== GIVEN DATA ==

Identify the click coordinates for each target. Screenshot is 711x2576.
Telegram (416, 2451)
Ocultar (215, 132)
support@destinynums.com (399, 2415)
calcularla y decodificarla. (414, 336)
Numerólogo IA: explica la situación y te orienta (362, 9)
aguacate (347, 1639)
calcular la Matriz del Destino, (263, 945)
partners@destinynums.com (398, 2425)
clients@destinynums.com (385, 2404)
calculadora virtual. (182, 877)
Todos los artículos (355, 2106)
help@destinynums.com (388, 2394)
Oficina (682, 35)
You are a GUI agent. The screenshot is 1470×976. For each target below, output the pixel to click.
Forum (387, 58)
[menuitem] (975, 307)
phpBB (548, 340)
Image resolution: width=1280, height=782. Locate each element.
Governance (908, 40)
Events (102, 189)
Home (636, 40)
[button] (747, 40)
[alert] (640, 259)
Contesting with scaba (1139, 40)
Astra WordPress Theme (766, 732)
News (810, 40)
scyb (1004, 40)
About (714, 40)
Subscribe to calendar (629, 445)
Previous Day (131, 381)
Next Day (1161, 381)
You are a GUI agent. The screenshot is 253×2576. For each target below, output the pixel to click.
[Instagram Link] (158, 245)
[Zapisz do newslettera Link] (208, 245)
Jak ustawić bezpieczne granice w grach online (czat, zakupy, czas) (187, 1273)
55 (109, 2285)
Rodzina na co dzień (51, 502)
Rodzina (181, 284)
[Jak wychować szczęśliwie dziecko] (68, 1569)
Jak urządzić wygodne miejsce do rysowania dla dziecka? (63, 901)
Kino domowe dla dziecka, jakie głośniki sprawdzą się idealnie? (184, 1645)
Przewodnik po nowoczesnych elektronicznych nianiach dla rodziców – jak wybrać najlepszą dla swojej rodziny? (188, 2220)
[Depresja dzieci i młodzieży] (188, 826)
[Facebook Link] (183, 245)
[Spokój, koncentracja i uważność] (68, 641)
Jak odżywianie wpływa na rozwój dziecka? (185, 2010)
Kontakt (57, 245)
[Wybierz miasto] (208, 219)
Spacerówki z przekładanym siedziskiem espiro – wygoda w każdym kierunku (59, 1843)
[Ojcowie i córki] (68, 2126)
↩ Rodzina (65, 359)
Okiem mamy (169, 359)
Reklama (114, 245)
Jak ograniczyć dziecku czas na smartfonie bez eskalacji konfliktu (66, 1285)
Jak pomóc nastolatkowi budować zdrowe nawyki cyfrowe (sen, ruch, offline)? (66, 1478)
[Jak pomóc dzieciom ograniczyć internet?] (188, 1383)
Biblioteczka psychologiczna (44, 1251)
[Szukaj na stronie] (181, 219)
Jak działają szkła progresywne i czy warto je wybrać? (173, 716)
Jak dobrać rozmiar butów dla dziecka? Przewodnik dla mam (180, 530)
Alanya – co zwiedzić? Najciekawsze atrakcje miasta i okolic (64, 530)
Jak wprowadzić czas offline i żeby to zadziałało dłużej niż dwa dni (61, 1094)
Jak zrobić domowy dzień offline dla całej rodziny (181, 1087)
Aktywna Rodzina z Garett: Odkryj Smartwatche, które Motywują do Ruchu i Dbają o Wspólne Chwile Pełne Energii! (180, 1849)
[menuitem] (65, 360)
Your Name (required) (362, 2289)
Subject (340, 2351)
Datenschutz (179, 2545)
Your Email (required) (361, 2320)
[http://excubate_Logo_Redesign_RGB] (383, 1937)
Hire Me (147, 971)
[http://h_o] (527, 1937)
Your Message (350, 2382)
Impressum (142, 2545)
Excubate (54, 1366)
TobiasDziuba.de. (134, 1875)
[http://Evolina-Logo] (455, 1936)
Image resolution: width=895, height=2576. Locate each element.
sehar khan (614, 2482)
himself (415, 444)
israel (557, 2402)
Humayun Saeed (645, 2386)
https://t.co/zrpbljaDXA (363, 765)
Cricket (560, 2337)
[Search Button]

===

-- THE TASK --
Could you copy every line in the records that holds "Przewodnik"?

-- ANSWER SPACE --
Przewodnik po nowoczesnych elektronicznych nianiach dla rodziców – jak wybrać najlepszą dla swojej rodziny? (188, 2220)
Jak dobrać rozmiar butów dla dziecka? Przewodnik dla mam (180, 530)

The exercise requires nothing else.